Ruling that Tampa’s zoning ordinance was misapplied when the U.S. District Court erroneously found that voyeurdorm.com offered adult entertainment to the public from a house in a residential zone, the United States Court of Appeals for the 11th Circuit reversed the decision.

Voyeurdorm.com operates an Internet based website that provides a 24-hour a day transmission portraying the lives of five “fresh, naturally erotic” women who live in a house with thirty cameras installed in various rooms, including the bedrooms, bathrooms, and at least one shower. Subscribers pay $34.95 a month to watch the women and to “catch them in the most intimate acts of youthful indiscretion,” as the website advertises.
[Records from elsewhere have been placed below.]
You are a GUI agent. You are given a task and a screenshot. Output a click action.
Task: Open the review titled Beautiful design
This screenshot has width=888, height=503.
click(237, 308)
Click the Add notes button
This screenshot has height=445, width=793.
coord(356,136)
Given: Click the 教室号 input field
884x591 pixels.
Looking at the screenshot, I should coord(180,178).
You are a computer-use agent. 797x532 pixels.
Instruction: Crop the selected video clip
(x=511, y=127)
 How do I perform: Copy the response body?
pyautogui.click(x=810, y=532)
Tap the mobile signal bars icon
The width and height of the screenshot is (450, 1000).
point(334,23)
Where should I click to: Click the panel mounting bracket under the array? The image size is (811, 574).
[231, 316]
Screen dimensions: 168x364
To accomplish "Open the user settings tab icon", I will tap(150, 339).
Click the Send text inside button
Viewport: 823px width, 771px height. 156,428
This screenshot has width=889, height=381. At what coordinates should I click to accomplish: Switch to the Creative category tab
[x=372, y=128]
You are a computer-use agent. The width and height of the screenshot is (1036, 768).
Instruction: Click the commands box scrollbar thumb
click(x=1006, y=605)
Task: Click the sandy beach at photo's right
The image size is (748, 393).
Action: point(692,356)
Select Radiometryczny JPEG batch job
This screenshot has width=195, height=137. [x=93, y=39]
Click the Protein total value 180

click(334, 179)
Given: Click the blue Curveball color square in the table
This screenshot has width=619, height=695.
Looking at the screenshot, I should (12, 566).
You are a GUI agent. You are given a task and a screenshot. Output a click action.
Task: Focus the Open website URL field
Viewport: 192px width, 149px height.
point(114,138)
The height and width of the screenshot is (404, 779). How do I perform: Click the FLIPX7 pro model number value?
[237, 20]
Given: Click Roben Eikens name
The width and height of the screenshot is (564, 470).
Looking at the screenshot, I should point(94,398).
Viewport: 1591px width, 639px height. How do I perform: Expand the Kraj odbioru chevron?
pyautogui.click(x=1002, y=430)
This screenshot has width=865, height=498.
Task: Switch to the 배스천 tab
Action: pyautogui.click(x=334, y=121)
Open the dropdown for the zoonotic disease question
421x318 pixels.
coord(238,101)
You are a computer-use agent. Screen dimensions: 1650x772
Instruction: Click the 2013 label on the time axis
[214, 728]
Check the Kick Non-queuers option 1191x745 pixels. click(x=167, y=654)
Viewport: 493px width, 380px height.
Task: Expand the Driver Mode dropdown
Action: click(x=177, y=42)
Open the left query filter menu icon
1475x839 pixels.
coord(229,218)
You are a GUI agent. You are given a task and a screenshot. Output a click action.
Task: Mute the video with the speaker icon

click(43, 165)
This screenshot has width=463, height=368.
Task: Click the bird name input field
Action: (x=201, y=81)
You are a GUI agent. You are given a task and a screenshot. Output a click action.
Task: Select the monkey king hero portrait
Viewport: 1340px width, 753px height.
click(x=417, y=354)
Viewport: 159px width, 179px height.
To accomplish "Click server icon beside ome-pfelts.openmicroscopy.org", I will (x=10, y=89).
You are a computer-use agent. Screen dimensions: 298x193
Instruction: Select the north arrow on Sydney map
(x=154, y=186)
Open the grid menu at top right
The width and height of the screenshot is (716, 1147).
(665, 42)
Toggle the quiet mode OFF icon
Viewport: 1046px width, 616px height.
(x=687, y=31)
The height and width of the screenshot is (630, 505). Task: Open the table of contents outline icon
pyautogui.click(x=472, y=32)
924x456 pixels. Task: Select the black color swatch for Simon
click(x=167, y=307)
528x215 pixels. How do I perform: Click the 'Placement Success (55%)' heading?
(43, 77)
From August, 1998 through June, 2000, voyeurdorm.com generated subscriptions totaling over $3 Million Dollars.

Voyeur is defined in the American Heritage Dictionary, 2nd College Edition, as “a person who derives sexual gratification from observing the sex organs or sexual acts of others, especially from a secret vantage point.”

The City of Tampa determined voyeurdorm.com to be an adult-use business and as such, not permitted in a residential single-family zone.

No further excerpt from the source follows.